To test TOTP-based 2FA in automation, store the shared secret seed as a test fixture, generate the current 6-digit code with a library like otpauth at runtime, enter it in the login flow, and also test backup codes and rate limits. MFA tests flake because the code is time-based and rotates every 30 seconds: any delay between generating and submitting can push you into the next window.
Every manual login with an authenticator app has a step automation cannot replicate by default: you pick up your phone, open Google Authenticator or Authy, and copy the six digits currently showing on screen. An automated test has no phone and no app to tap. If you wire your test to do what a human does and reach for a code at runtime, you need a way to generate that code from first principles. The shared secret the app uses is the key. Store it, and the test can generate the exact same code the authenticator app would show at any given moment.
This guide covers that technique in full: how to set up the fixture, generate the code, enter it in the flow, and stabilize the test against the one timing hazard that causes most MFA flakes.
Why MFA Is Hard to Automate
Authenticator apps use TOTP (Time-based One-Time Password), a standard defined in RFC 6238. The server and the authenticator app share a secret at enrollment time.

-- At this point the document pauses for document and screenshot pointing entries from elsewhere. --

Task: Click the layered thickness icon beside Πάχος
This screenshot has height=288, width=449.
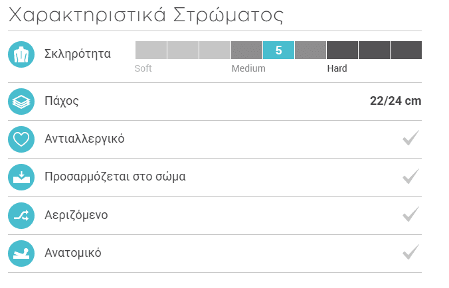Action: pos(21,102)
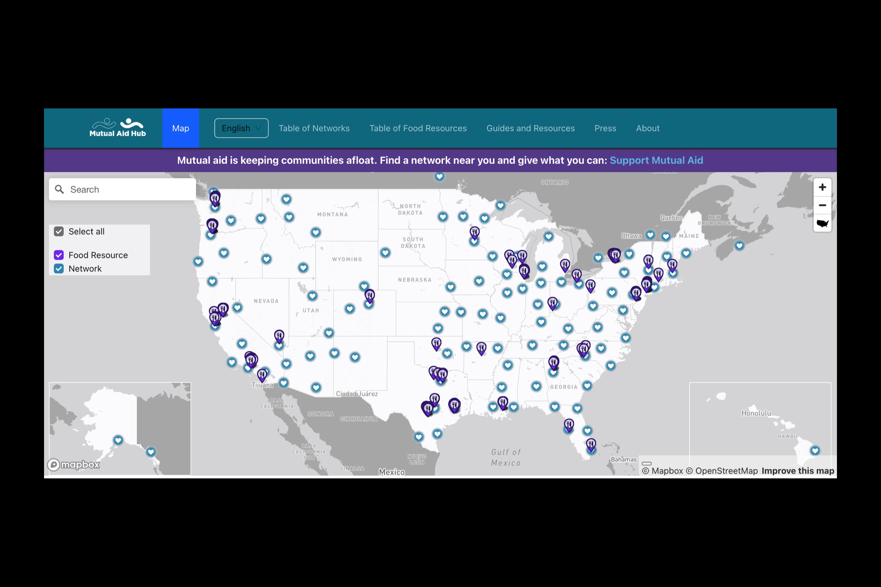Click the food resource marker near Tijuana
Screen dimensions: 881x587
pos(262,374)
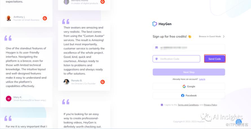Click the G2 badge beside Renato B.
This screenshot has width=251, height=129.
[103, 82]
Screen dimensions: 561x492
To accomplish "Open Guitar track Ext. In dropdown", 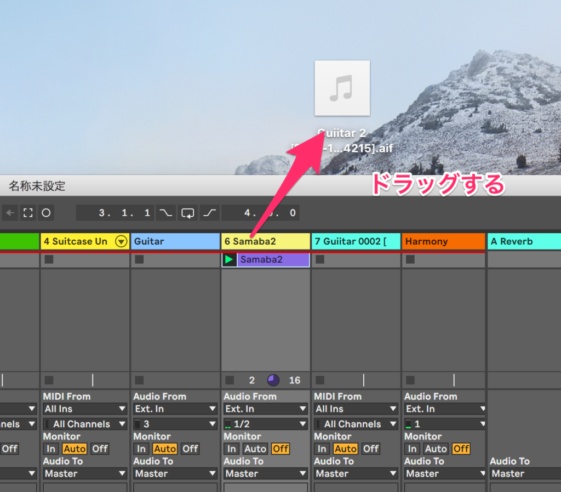I will (175, 409).
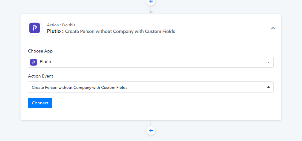The height and width of the screenshot is (141, 302).
Task: Click the blue Connect button
Action: (40, 103)
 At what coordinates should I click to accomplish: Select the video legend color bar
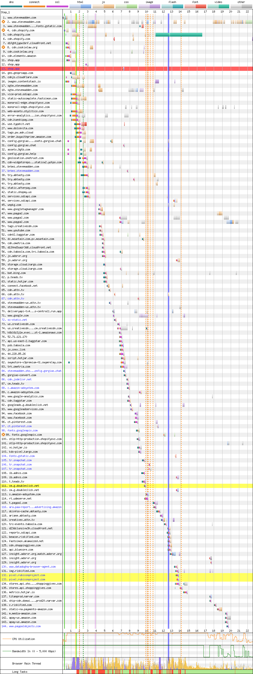pos(218,6)
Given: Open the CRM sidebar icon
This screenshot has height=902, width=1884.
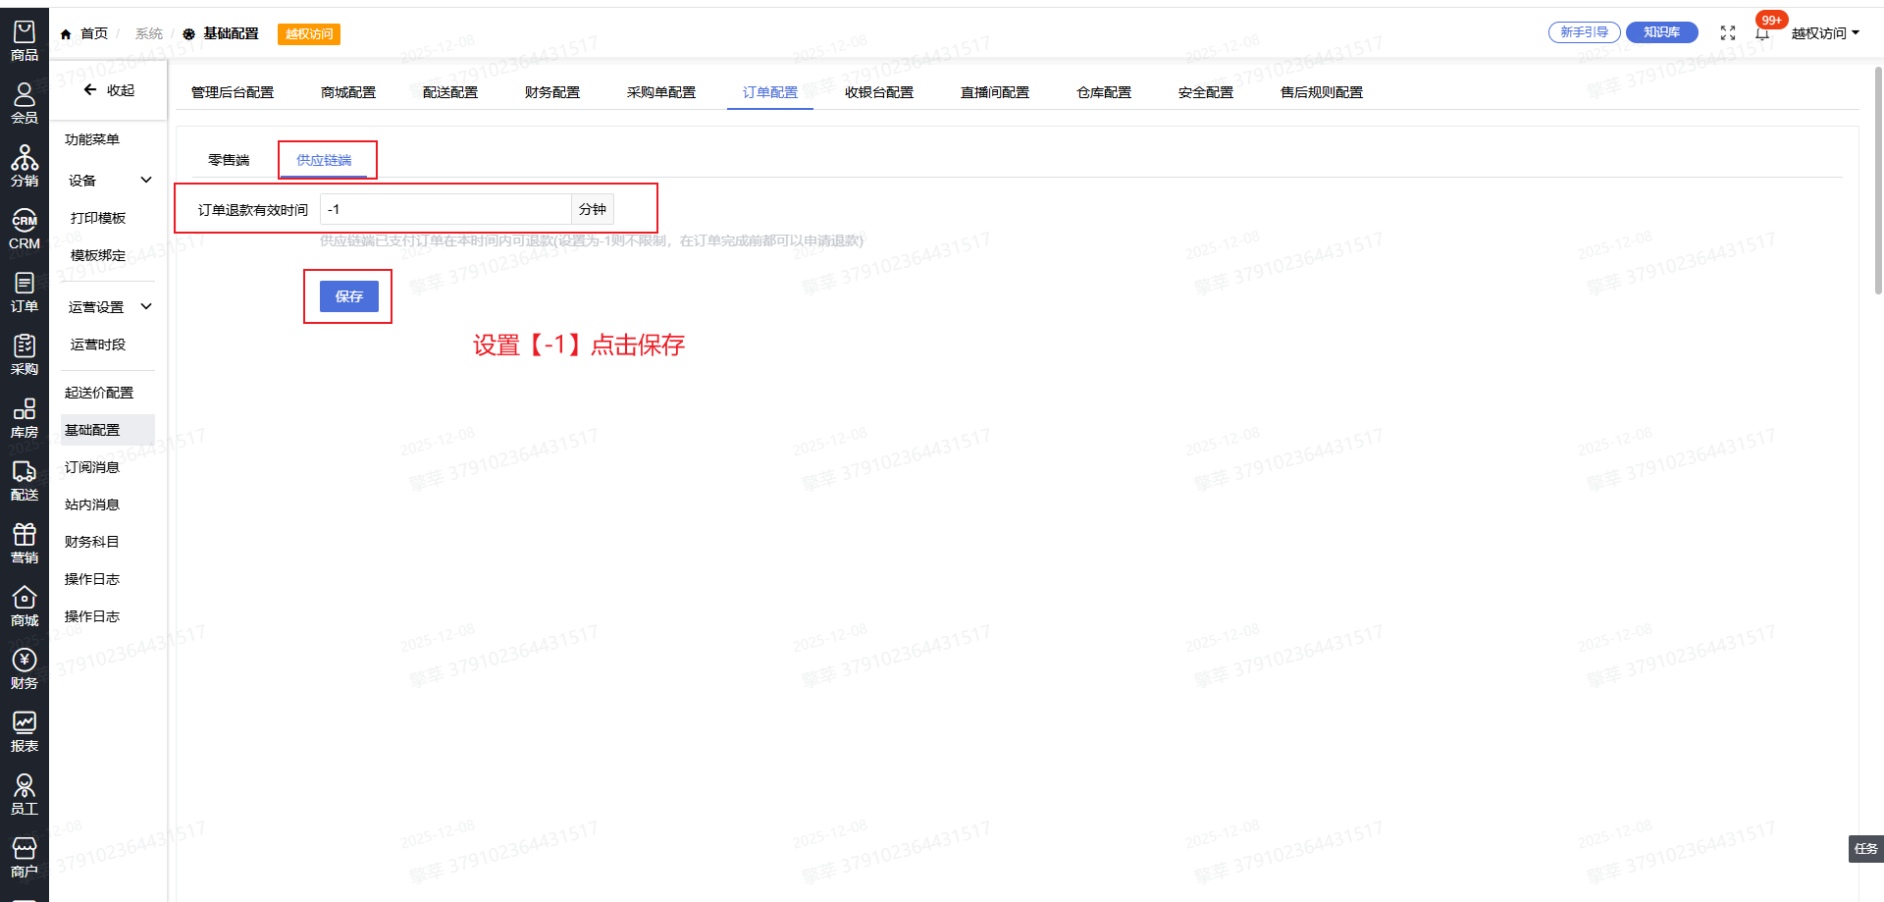Looking at the screenshot, I should [x=24, y=230].
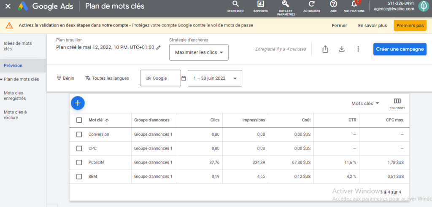
Task: Open the Mots clés view dropdown
Action: 365,103
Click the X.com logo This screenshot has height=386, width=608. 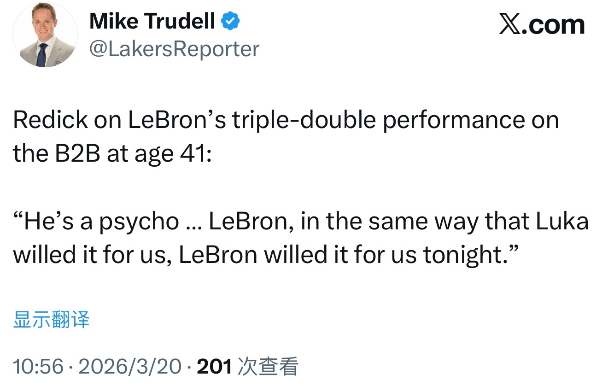[x=542, y=24]
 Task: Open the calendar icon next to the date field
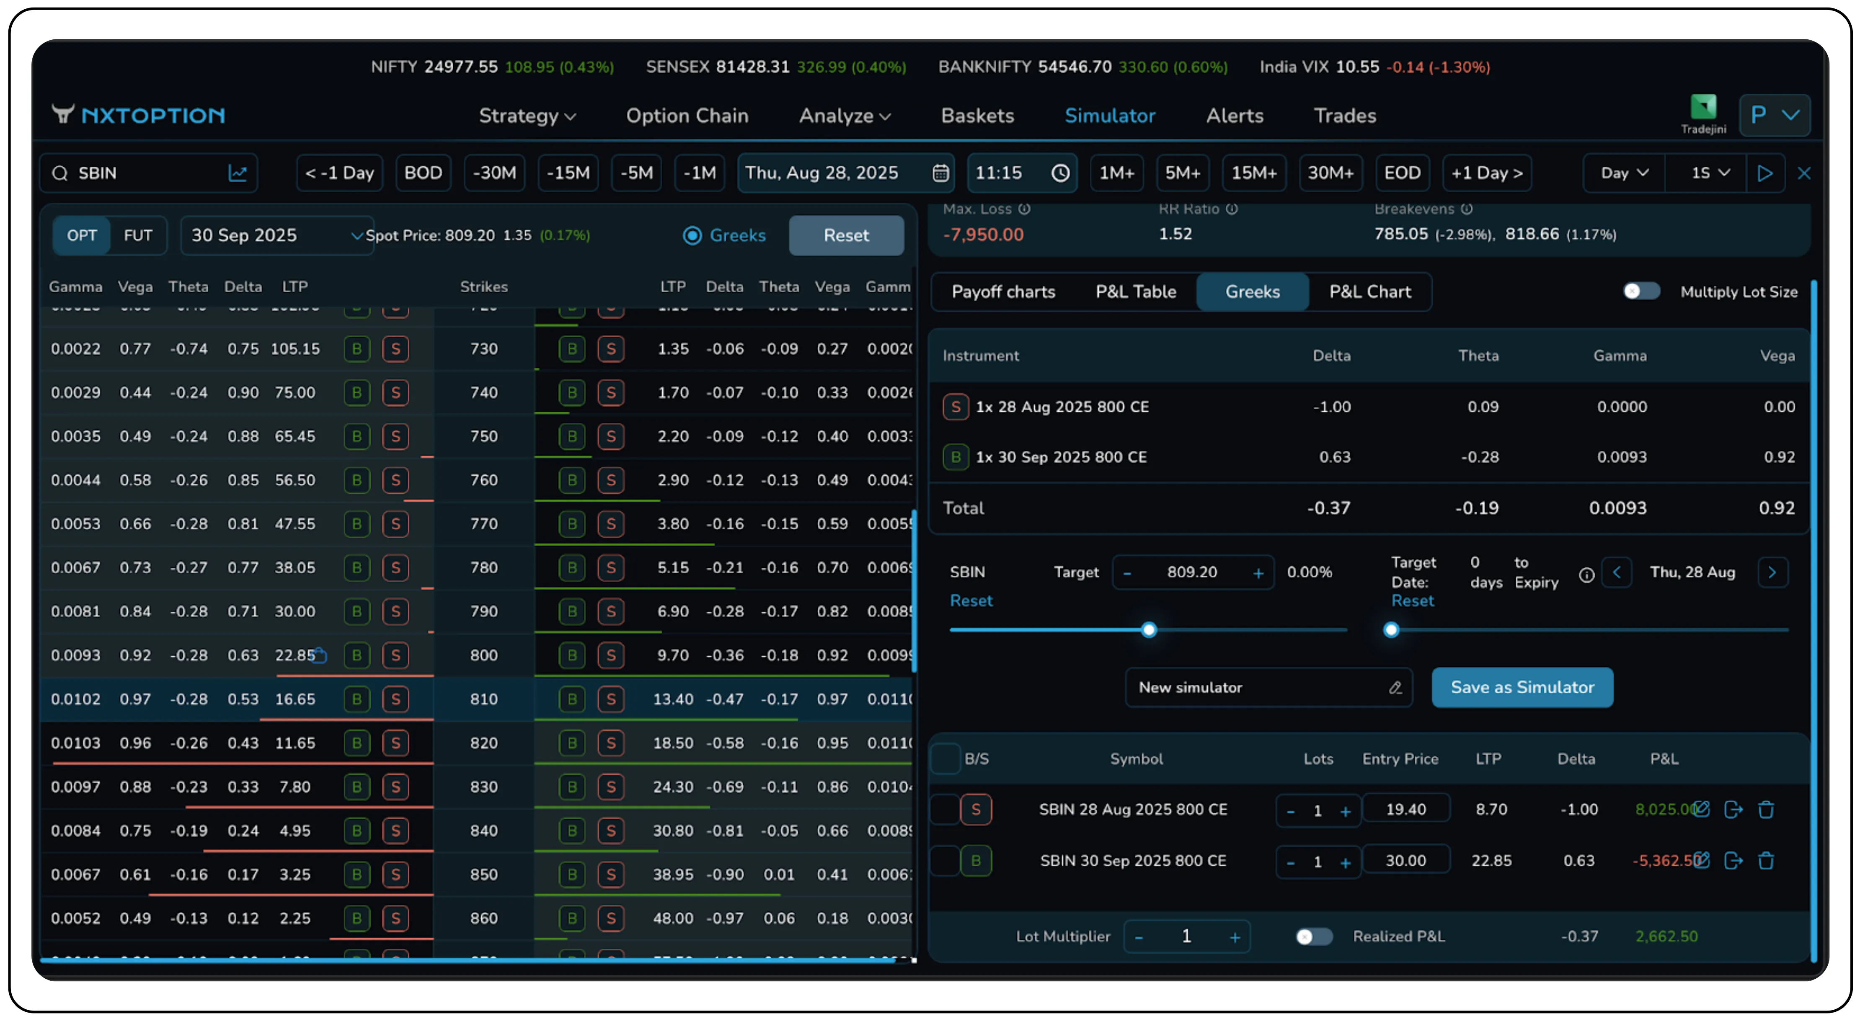pyautogui.click(x=940, y=173)
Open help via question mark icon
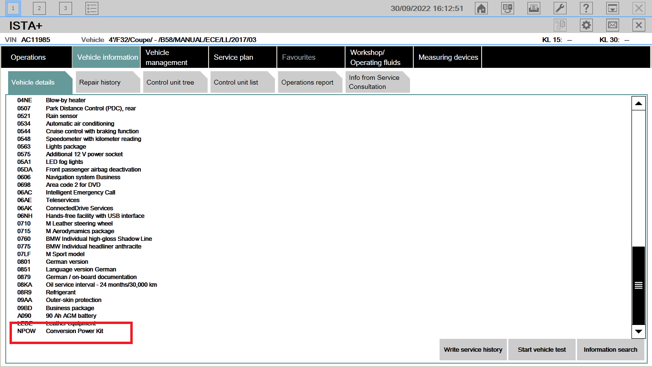This screenshot has height=367, width=652. [x=586, y=8]
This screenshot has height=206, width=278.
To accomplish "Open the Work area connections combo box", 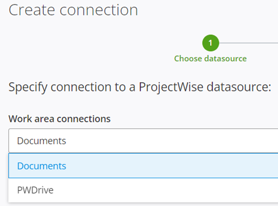I will point(143,141).
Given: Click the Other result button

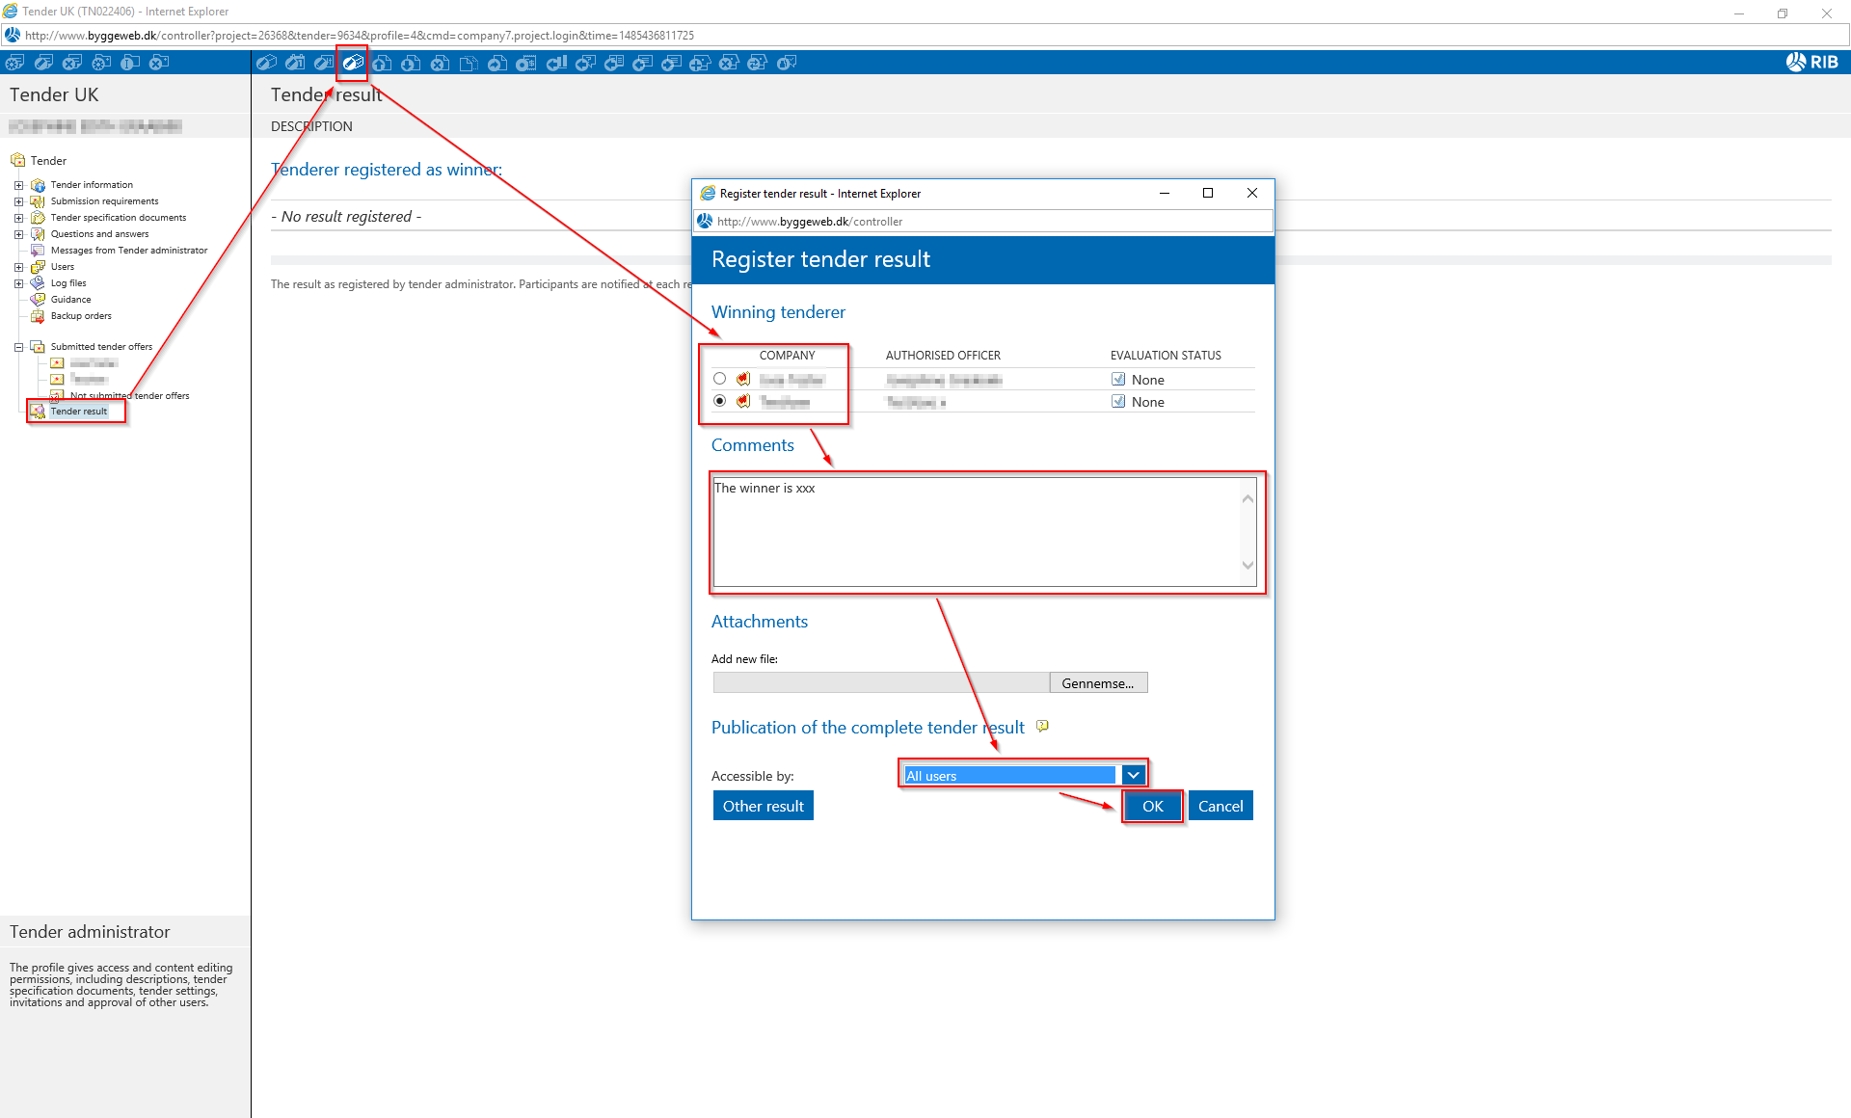Looking at the screenshot, I should tap(763, 806).
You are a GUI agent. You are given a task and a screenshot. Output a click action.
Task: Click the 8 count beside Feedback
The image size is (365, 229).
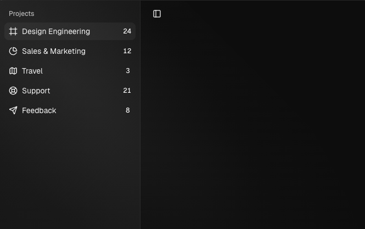tap(128, 110)
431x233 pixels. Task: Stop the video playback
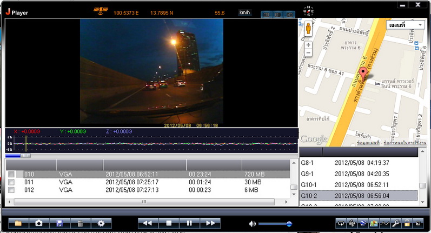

At every 30-second interval they both compute the same 6-digit code from that secret plus the current Unix timestamp. The server checks that what the user entered matches what it computed. No database lookup, no network call: just a hash.
This is elegant for security and awkward for testing. Three things make it harder than a normal password field:
The code changes. A 30-second window is not a long time. A test that generates a code and then navigates through a slow page load, retries a flaky selector, or hits a network timeout can arrive at the submit button in the next window. The old code is now invalid.
The secret is sensitive. The Base32 seed that enrolls a user in TOTP is equivalent to their MFA credential. It cannot live in source control as plaintext. It belongs in a secret manager or CI environment variable, loaded at runtime.
Re-enrollment is destructive. You cannot simply "re-enroll" a test user on every test run to get a fresh secret. That resets the user's MFA state, breaks session continuity, and is not a realistic simulation of a returning user.
The practical solution: enroll a dedicated test user once, save the shared secret securely, and have every test run generate the current code from that secret at runtime.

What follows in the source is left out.